AIM OF THE TASK: Print the stretch of the Melrose Township text from "- Time zone: UTC-6" through "City of Melrose.", with no changes.

- Melrose Township, Minnesota Location within the state of Minnesota Melrose Township, Minnesota Melrose Township, Minnesota (the United States)
- Coordinates: 45°43′N 94°50′W﻿ / ﻿45.717°N 94.833°W
- Country: United States
- State: Minnesota
- County: Stearns

Area
- • Total: 40.0 sq mi (103.6 km^{2})
- • Land: 39.3 sq mi (101.8 km^{2})
- • Water: 0.66 sq mi (1.7 km^{2})
- Elevation: 1,260 ft (384 m)

Population (2010)
- • Total: 759
- • Density: 19.3/sq mi (7.46/km^{2})
- Time zone: UTC-6 (Central (CST))
- • Summer (DST): UTC-5 (CDT)
- ZIP code: 56352
- Area code: 320
- FIPS code: 27-41588
- GNIS feature ID: 0664954

= Melrose Township, Stearns County, Minnesota =

Melrose Township is a township in Stearns County, Minnesota, United States. The population was 759 at the 2010 census. The township includes the northern two-thirds of the City of Melrose.

(Data records)
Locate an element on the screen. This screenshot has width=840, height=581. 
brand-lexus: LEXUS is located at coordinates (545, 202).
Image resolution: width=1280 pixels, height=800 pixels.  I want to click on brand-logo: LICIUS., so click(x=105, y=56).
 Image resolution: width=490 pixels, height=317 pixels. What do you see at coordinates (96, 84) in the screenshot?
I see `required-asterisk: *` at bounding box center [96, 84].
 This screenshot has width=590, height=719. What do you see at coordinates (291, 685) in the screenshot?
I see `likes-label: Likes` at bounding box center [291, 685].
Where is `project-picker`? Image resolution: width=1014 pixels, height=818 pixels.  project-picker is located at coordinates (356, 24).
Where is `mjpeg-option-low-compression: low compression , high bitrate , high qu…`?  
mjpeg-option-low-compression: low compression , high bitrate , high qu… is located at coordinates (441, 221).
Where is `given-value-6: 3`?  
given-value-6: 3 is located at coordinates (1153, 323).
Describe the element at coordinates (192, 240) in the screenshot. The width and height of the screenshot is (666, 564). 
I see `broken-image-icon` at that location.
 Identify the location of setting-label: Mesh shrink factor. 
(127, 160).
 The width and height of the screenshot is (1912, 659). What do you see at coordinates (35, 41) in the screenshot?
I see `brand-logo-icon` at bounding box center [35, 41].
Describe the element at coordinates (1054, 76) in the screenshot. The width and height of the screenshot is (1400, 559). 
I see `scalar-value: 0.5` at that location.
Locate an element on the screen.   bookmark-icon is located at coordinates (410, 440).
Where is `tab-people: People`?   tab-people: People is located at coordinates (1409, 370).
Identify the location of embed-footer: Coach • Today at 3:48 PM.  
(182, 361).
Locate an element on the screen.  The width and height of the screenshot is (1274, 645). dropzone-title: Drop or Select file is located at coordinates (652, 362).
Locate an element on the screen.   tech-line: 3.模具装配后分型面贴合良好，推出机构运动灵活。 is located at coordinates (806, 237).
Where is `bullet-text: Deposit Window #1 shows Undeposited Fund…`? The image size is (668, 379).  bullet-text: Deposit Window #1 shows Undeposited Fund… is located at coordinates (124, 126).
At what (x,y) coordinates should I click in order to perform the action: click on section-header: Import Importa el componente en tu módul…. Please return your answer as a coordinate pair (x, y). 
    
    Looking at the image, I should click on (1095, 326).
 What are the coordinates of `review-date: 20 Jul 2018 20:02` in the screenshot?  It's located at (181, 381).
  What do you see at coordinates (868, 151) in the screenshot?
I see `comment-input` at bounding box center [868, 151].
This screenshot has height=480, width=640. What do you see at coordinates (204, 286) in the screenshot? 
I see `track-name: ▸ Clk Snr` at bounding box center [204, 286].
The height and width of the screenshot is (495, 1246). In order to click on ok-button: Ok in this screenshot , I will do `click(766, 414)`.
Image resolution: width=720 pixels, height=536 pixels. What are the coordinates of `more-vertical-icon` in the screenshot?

TASK OUTPUT:
- Time zone: UTC-6 (Central (CST))
- • Summer (DST): UTC-5 (CDT)
- ZIP code: 56352
- Area code: 320
- FIPS code: 27-41588
- GNIS feature ID: 0664954

= Melrose Township, Stearns County, Minnesota =

Melrose Township is a township in Stearns County, Minnesota, United States. The population was 759 at the 2010 census. The township includes the northern two-thirds of the City of Melrose.